Если журнал «Октябрь», по словам всё той же Ирины Барметовой, «не собирается выстраиваться в линейку и рассчитываться на первый-второй», то «Нева», кажется, угождает (в хорошем смысле) читательским ожиданиям, публикуя не столько хорошую поэзию, сколько те стихи, которые хотят видеть читатели: на грани серьёзной и массовой поэзии. В открывающей № 1 подборке Дениса Бука — задорные, оптимистичные (по контрасту с фамилией) стихи, не выходящие за грань сатиры, социального фельетона или зарисовки: ирония сочетается в них с «возвышенными порывами». Несмотря на лёгкость восприятия, не оставляет ощущение несовершенства стихов — и оно касается не столько технической стороны, сколько жанровой разбросанности, неопределённости. Так, в подборке можно найти и нечто наподобие социальных зарисовок из уличной жизни, и «альбомное» стихотворение памяти Есенина, и воззвание к Всевышнему, которое в сочетании с иронией, присущей стилю автора, выглядит наряду с пафосом несколько эмоционально наигранным.
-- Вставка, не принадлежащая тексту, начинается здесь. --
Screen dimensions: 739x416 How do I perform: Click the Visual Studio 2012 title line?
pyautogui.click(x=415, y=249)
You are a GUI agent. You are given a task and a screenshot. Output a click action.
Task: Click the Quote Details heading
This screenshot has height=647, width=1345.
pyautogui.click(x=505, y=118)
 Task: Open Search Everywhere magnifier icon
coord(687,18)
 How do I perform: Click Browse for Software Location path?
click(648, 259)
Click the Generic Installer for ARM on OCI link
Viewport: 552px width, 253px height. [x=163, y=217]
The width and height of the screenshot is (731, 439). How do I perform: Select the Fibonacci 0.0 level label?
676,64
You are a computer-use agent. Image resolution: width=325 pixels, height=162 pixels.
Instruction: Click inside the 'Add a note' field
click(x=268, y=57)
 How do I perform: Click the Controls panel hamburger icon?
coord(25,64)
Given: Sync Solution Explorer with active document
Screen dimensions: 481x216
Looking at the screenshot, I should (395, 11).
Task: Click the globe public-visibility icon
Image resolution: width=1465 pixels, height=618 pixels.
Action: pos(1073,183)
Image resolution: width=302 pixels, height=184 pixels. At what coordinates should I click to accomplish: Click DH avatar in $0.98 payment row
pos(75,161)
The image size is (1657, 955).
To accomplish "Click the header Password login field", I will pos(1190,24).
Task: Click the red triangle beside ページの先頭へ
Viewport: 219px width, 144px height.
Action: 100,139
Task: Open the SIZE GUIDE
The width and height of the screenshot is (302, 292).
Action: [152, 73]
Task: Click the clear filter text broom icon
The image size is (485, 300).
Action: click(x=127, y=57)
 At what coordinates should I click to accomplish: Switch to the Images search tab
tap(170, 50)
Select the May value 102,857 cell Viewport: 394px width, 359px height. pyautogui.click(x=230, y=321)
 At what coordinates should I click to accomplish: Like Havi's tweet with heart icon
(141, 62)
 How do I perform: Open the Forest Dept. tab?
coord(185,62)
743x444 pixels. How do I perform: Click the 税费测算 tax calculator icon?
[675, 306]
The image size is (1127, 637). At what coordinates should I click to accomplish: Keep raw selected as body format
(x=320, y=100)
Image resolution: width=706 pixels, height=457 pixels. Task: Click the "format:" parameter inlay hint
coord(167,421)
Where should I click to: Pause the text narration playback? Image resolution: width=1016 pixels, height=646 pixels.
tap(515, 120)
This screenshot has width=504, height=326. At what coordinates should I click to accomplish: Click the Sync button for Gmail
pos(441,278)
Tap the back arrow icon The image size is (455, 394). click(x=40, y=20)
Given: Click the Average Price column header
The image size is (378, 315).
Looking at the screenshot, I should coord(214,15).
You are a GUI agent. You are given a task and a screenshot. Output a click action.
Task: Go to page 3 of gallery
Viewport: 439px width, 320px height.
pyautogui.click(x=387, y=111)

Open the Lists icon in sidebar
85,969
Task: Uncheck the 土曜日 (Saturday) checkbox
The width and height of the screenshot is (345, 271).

Твоя Премудрость — океан бездонный. Твоя Держава — полнота времён. Твой Дух Святой — елей нерастворенный. Тобой навеки хаос побеждён. Смиренному, но пылкому призыву Возьми и ниспошли мне благодать — Исполни грудь возвышенных порывов, А разум научи их воплощать!Самая «питерская» подборка — и стилистически, и географически — у Родиона Вереска, родившегося в Саранске, но детство и юность которого «неразрывно связаны с Ленинградом-Петербургом». «Породив урбанизм, Питер, похоже, сам довёл его до абсурда: пустых улиц, абсолютного одиночества среди призраков», — писал Сергей Арутюнов в обсуждении литературы Северной Пальмиры («Литературная учёба», № 6). Холодноватые, интонационно вялые стихи Вереска символизируют разобщённость мира — и внешнего, и внутреннего — выраженную через парцеллированные конструкции. Отчётливее всего человеческое одиночество явлено в стихотворении «Аладдин», где строфа композиционно делится на «желаемое» и констатацию печально-очевидного. Невозможность найти утешение в мире реальном вынуждает героя на самоидентификацию с литературными образами:
Хочется заглянуть к соседу в квартиру под номером восемь, Погладить его собаку и налить простокваши коту. Но сосед занавесил окна и утром уехал в Висконсин, В холодную жёлтую осень в девяносто втором году. Неву не нагреть кипятильником. Не замёрзнуть на эшафоте. Ницше не знал Парижа и не видел, как разрушали Берлин. Блок не писал в ЖЖ. Цветаева не летала на самолёте… Я родился под пыльной лампой, но моё имя — не Аладдин.Осознание принципиальной необходимости прямого высказывания — ментальный вектор творчества Любови Страховой, поэтессы из Ярославля, студентки Литературного института им. Горького. От этого осознания появляются столь свойственные концовкам стихотворений постулаты, как бы подводящие итог сказанному:
«Измена — прежде всего поступок, / На который надо отважиться», «Я понимаю с годами ясней и чётче, / Что патриот — не тот, кто живёт в стране, / А только тот, кто сбежать из неё не хочет».